Extrait du texte:
►

Au milieu du XIXe siècle, le Portugal s’engage résolument dans la conquête de l’Afrique noire avec une ambition clairement définie : réaliser le fameux « mapa-cor-de-Rosa », un projet visant à établir une jonction territoriale continue entre l’océan Atlantique et l’océan Indien. Cette stratégie, empreinte de rêves de grandeur, s’inscrit dans la volonté de rivaliser avec d’autres puissances coloniales européennes, notamment l’empire britannique.
Toutefois, la consolidation de l’influence britannique dans la région freine les aspirations portugaises. Malgré ces obstacles, le Portugal parvient à édifier un empire africain considérable, comprenant les îles du Cap-Vert, Sao Tomé, ainsi que deux vastes territoires continentaux : l’Angola et le Mozambique, qualifiés de véritables « joyaux » de l’empire.

◄

(Entrées pour repérer des mots et des éléments)
►

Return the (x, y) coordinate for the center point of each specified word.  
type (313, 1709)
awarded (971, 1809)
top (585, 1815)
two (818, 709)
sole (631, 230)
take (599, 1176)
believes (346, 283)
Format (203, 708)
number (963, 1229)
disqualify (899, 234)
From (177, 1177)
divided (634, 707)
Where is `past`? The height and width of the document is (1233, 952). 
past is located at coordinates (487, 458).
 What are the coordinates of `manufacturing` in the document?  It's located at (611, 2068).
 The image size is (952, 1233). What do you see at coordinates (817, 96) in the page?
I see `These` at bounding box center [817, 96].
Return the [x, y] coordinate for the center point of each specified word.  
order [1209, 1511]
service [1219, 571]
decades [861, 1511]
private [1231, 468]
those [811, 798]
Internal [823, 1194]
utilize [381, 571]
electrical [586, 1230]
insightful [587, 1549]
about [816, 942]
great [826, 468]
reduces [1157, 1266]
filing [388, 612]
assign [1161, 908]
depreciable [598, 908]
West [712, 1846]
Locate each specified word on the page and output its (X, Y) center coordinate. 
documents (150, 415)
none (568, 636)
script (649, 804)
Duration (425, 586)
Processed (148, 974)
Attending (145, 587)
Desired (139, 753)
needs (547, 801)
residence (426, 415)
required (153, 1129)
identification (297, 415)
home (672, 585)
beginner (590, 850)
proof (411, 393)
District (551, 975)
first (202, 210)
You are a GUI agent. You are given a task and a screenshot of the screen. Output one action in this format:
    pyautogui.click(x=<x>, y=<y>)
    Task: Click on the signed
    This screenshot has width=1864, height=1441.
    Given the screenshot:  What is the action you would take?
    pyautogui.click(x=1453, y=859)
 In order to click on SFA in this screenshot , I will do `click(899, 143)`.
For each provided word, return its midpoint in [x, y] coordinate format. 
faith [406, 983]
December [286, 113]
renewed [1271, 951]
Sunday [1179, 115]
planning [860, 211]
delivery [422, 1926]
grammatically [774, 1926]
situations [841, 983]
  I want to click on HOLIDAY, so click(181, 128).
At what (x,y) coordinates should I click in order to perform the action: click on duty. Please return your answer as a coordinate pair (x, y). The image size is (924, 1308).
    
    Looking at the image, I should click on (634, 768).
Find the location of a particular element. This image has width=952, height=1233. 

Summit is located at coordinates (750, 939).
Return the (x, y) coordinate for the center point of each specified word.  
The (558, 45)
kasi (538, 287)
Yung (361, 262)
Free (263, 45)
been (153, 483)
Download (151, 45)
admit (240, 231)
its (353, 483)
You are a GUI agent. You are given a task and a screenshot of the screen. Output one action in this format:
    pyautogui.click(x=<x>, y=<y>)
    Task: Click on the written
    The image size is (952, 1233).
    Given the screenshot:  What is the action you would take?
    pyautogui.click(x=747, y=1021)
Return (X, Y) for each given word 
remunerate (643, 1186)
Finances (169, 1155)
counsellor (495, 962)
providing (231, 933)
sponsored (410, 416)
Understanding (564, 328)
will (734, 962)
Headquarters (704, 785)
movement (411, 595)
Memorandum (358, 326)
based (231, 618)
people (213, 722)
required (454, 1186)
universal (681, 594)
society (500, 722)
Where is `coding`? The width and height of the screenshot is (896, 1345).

◄

Consigne écrite A: Énumérez les territoires qui forment l'empire africain du Portugal selon l'extrait sur l'expansion coloniale portugaise.
Consigne écrite B: D'après l'extrait sur l'expansion coloniale portugaise, quel était le but du projet appelé « mapa-cor-de-Rosa » ?
Consigne écrite C: Poursuivez l'extrait sur l'expansion coloniale portugaise en Afrique à la suite de sa dernière phrase.

Réponse attendue A:
- les îles du Cap-Vert
- Sao Tomé
- l'Angola
- le Mozambique

Réponse attendue B: Il visait à établir une jonction territoriale continue entre l'océan Atlantique et l'océan Indien.

Réponse attendue C:
Ces possessions, qui s’étendent sur environ 2 millions de km², assurent au Portugal une place significative parmi les puissances coloniales mondiales au milieu du XXe siècle, le plaçant en quatrième position. L’Angola, à lui seul, représente un territoire quatorze fois plus vaste que la métropole portugaise. Cependant, derrière cette apparente grandeur se cache une réalité sombre : l’exploitation brutale et souvent inefficace des terres et des populations locales.
Pendant de longues décennies, l’Angola sert notamment de réservoir d’esclaves, destinés aux colonies anglaises, tandis que de nombreux habitants sont déportés pour être vendus comme main-d’œuvre.
Une idéologie coloniale dépassée : le luso-tropicalisme
Au fil du temps, l’attachement du Portugal à ses colonies devient de plus en plus anachronique.
Alors que les empires coloniaux français et britanniques amorcent leur déclin après la Seconde Guerre mondiale, le Portugal s’accroche à une idéologie obsolète : le « luso-tropicalisme », un concept élaboré sous l’influence de Salazar vers 1945. Cette doctrine tente de justifier la domination portugaise en Afrique en prétendant qu’elle serait plus « humaniste » et mieux adaptée aux réalités locales. En réalité, ce système repose sur une illusion : celle de l’assimilation.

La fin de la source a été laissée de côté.